I think this is likely true, but for me, I was living in an abusive marriage and really couldn't see it, although I was so unhappy... Therapy helped me to first figure out what was really going on and then to figure out what I wanted to do about it. My therapist never said, "you have to leave before we can do real work" -- or anything like it. He started with helping me trust (a little more anyways) my own perceptions and gave me confidence that it was OK to want it to be different. I went in pretty much thinking I would learn how to tolerate it better, since I always had. Instead I learned that I could change things.****i do know the goal is not to make him care... but i need him to if anything is going to happen.

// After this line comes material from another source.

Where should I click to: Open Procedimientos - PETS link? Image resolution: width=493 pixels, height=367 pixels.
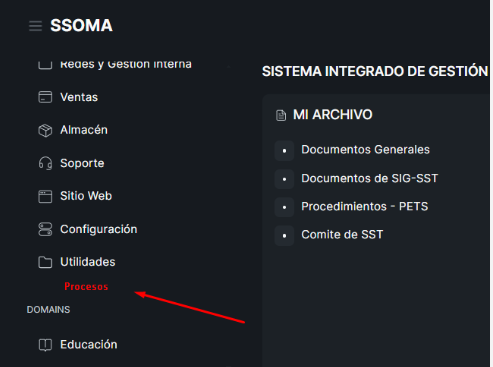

Yes. I needed this too.****With my own history of how i got the issues i have, i know i need certain things.. and one of them is that i need him to give me evidence or cues that he cares in some way. It could just be recognition or validation... but actual outright caring statements would be so impacting. i am reminded of your T saying he would miss you should you die, or any of the other like statements. WIth my past, and hell, even my present, it would be earth shattering for him to indicate that i was worth caring about or missing.
I think my therapist figured out that I needed him to be overt with his caring but he didn't offer these kinds of statements right away. We built up to it. It is a balancing game because too much caring would have sent me running. I end up wondering what the price will be down the road. (I still worry about that kind of thing every once in a while.) But it took some honesty on my part too. Like you said, you know what you need. As foolish as I felt (and still feel!) I started to reach out and ask questions about his caring, so that I would really know.
No doubt about it -- the therapy relationship is just darn hard!